Eugène Le Chêne, 14 août 2021, Langouët

J’ai 121 ans et toute ma vie j’ai vécu à Langouët. Vous ne me croyez pas ? Et si je vous dis que je suis un chêne ? Là, ça paraît plus plausible, n’est-ce pas ?

Je connais bien mon village. Je n’ai jamais bougé de là, je suis donc bien placé pour en parler.

Vous pourrez me trouver facilement, je suis juste là, en face de la mairie. Oui, au milieu du champ avec des cousins à moi. On aurait pu se débarrasser de nous, c’est vrai, on gêne un peu les tracteurs à rester plantés là, en plein milieu du pré.

Mais ici, on nous respecte. Peut-être parce que « Langouët » veut dire « sanctuaire » du bois en breton.

Je suis né en 1900 tout rond. Donc c’est dire si j’en ai vu des choses ! J’étais encore gamin quand j’ai regardé des hommes partir en 14 et revenir dans des boîtes de mon essence en face de moi, là, au cimetière.

C’est dans ces années-là que j’ai commencé à apercevoir l’église de Saint-Armel. J’avais pris assez de hauteur.

J’ai vu des mariages, des enterrements, des messes… Ça me distrayait. Et puis j’aimais bien entendre les cloches sonner. C’était comme si on me parlait, je répliquais par des bruissements.
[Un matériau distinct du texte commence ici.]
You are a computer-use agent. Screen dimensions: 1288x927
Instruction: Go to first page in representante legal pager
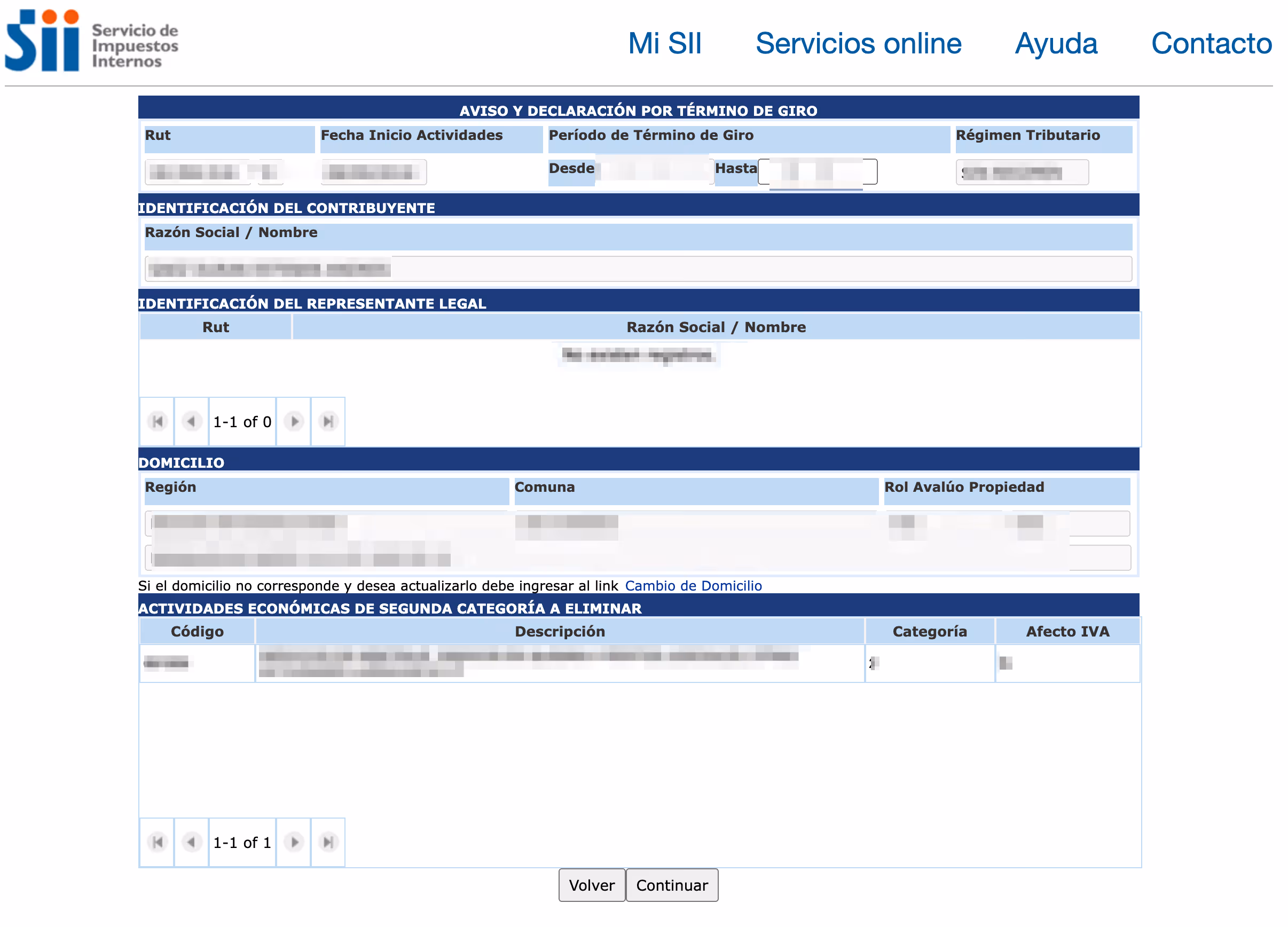pos(158,421)
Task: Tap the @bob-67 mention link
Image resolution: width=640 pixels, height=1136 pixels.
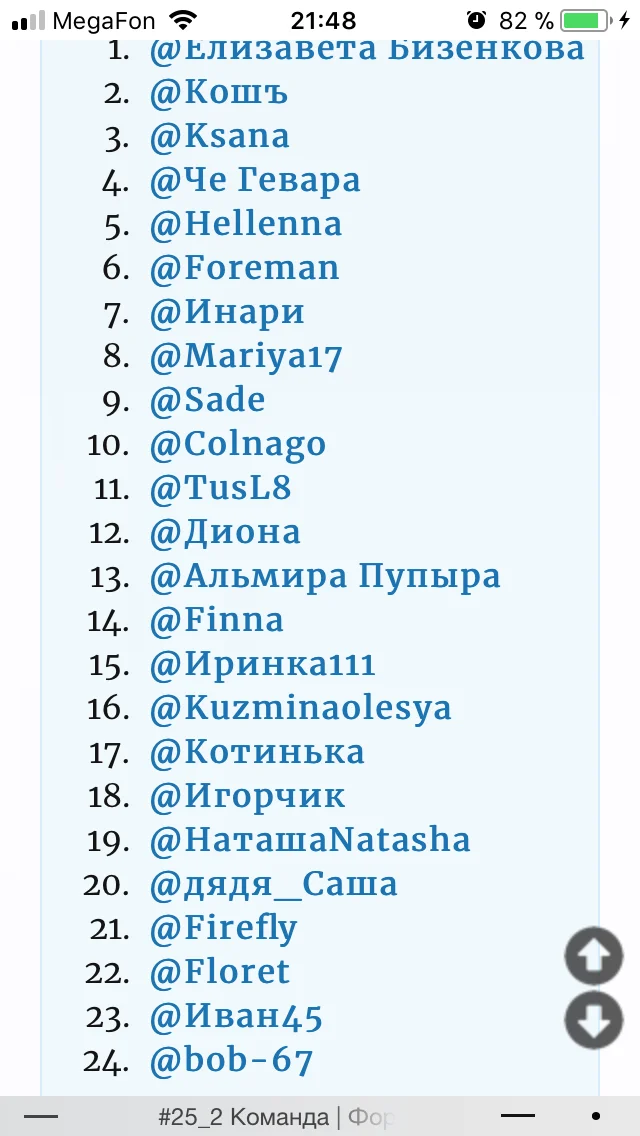Action: [x=232, y=1061]
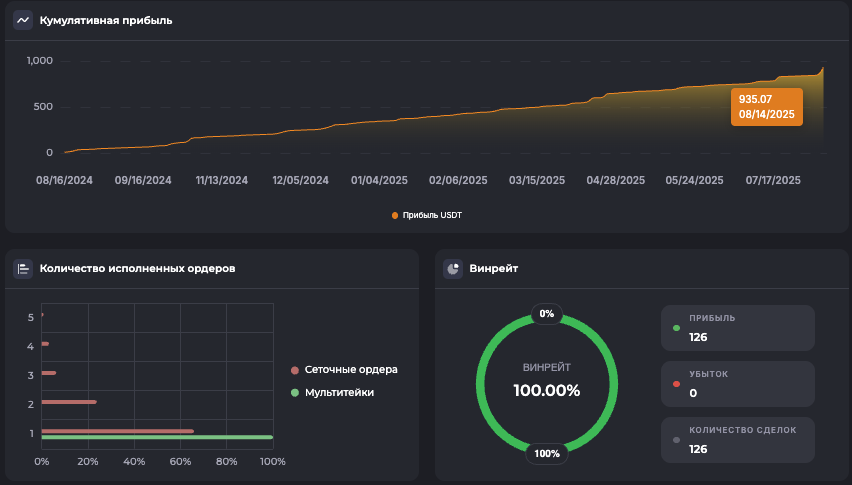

Mais je devais souvent attendre une heure avant que le clocher ne me réponde.

Je me rappelle qu’avant, il y avait des petites fermes partout, de petites parcelles séparées par des amis arbres. Chaque humain cultivait sa terre et menait une vie de peu. Ça ne semblait pas facile vu d’ici mais ils n’avaient pas l’air de s’en plaindre.
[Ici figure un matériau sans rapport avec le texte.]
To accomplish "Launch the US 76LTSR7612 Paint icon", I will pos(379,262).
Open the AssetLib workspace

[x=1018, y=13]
C’est après la deuxième guerre que les choses se sont gâtées. Elles sont arrivées en nombre, ces grosses machines qui font trembler le sol de mes racines.
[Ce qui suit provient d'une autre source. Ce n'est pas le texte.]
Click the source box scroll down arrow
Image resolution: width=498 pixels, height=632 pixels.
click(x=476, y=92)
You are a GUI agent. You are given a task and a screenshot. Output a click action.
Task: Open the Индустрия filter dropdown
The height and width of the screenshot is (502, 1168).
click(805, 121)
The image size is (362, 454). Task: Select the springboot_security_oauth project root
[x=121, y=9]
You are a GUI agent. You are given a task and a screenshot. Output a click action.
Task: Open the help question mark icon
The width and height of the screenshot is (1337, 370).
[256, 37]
On appelle ça les tracteurs. Il paraît que ça remplace les bœufs ou les chevaux de traits. Mais pour les utiliser, il faut de plus grands prés. Alors ça n’a pas été beau à voir quand ils ont agrandi les champs, j’ai vu bien des amis réduits en sciure…

Faut dire qu’il y a beaucoup d’insectes qui venaient séjourner dans mes branches que je ne vois plus maintenant. Je crois que c’est à cause de tous ces produits qu’on arrose partout. Mais moi, je suis grand et costaud, je résiste encore à toutes ces choses-là, alors je ne peux pas me plaindre.

Depuis que je suis né, j’ai toujours remarqué que quand l’Histoire des hommes avance, elle ne revient plus en arrière. Par exemple, depuis le jour où j’ai vu ma première auto, je n’ai cessé d’en voir ensuite.

Les humains appellent ça le progrès. Je me disais que ça allait être pareil avec l’agriculture. Oui, je ne pensais ni revoir de petites fermes, ni ne plus sentir les pesticides, ni même prendre plaisir à regarder les gens boire un coup au café du bourg.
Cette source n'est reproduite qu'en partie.